Methotrexate and Migraine

donnas

Hi, not been around for a while, hope all are ticking along as best as you can!

Some of you might remember that I was admitted to hospital with a severe migraine some months ago. Since then I've been really struggling with the headaches and vomiting and all the things that migraines bring. However, I saw a different rheumatologist and a migraine specialist lately, and they think I'm having an idiosyncratic reaction to methotrexate. The migraine specialist hadn't heard of MTX causing this reaction before, but agreed that the course of my migraines coinciding with going on and coming off MTX certainly suggested that. He wrote a letter to my rheumatologist stating that. The rheumatologist I saw realised how big an impact the migraines were having on me and arranged for me to have a steroid injection while they decide what to do with me.

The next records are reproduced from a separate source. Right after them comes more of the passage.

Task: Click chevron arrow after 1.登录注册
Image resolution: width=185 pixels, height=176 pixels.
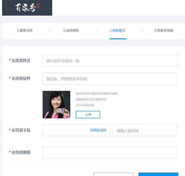Action: [50, 31]
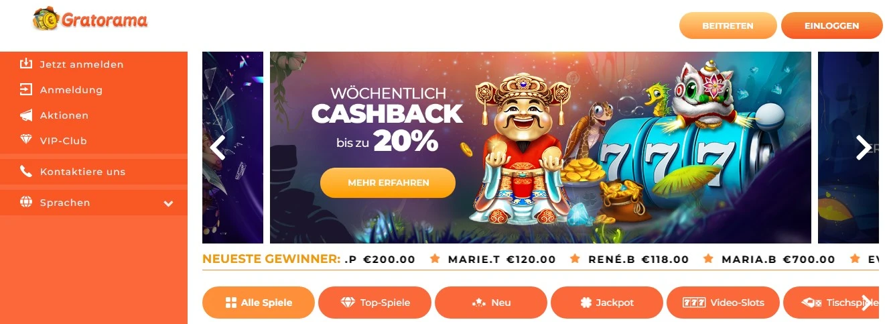The height and width of the screenshot is (324, 885).
Task: Click the weekly cashback banner image
Action: [540, 147]
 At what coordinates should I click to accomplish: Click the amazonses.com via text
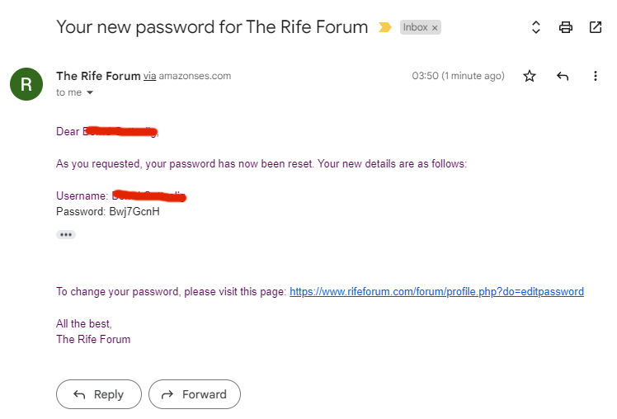point(195,76)
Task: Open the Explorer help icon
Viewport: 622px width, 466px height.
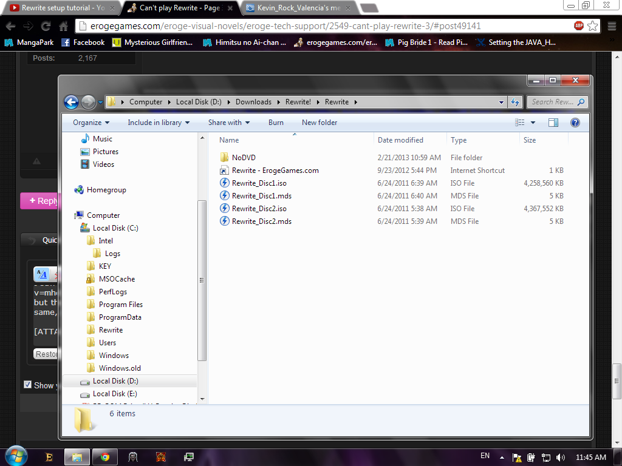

I am now off the MTX and instead of ten migraines a month I've had one, and the steroid is holding off the flares for now, with a low dose of sulfasalazine to try and keep my joints on an even keel.

Anyone else ever experienced an increase in migraine severity and frequency with methotrexate? I'd be interested to hear from you if so.

frogmorton

Donna

l just want to say you poor thing! I have migraines (kuckily only on hydroxy atm) and my eldest daughter had hemiplegic ones too so l get how bad it must have been for you. :sad:

Do let us know how you get on and hope they can come up with a longer term solution for you

Love

Toni xx

stickywicket

I've heard of the 'meth headache', donnas, but the 'meth migraine' sounds like a step too far. I'm glad they seem to have diagnosed cause & effect and I hope they soon find something that is effective for you without giving you any intolerable side-effects.

mp1952

Thats interesting Donna..

Glad that you are feeling better.

Marion

donnas

Thanks all. The migraines are back, but nowhere as bad as when I was on MTX. And I have a treatment that seems to work most times now. I really don't want to go back on MTX. A couple of months to wait...

stickywicket

Some known migraine triggers are cheese, chocolate & alcohol. Maybe you'd have had them anyway but the meth made them worse. I hope you can go on something else asap, Donna.

donnas

When I had the migraine that landed me in hospital the doctors initially thought I'd had a type of stroke (vertebral artery dissection), I was so unwell. I've always had headaches, but these were worse and much more incapacitating than before.

I've learnt a lot about migraines since this all happened and a lot of the so called migraine triggers are apparently a myth. There's a part of the brain that responds to change in routine or sensory information which overreacts and causes the migraine. The so called food "triggers" are apparently part of the migraine. You get a craving for certain foods before you get the headache and therefore associate the two. Common triggers are changes in routine, eating patterns, temperatures and hormonal changes.

The day of the migraine from hell was a day that I increased my MTX, which is why I phoned my doctor, (pounding head, constant vomiting, severe photophobia, phonophobia, osmophobia, severe neck pain - I felt like I'd been kicked repeatedly round the back of the head), who told me to go to A&E straight away. The rheumatologist immediately dismissed the MTX as a trigger. Thankfully now after lots of stopping and starting, first the rheumatology nurse then a different rheumatologist and the headache specialist all agree that MTX might not be for me. If I can get my headaches under better control they're going to put me back on it though! But not for a few months.

I'm obviously VERY ambivalent about it all. I know I'll have to go on something for my RA soon before I have another flare but my migraines were ten, twenty, fifty times more disabling.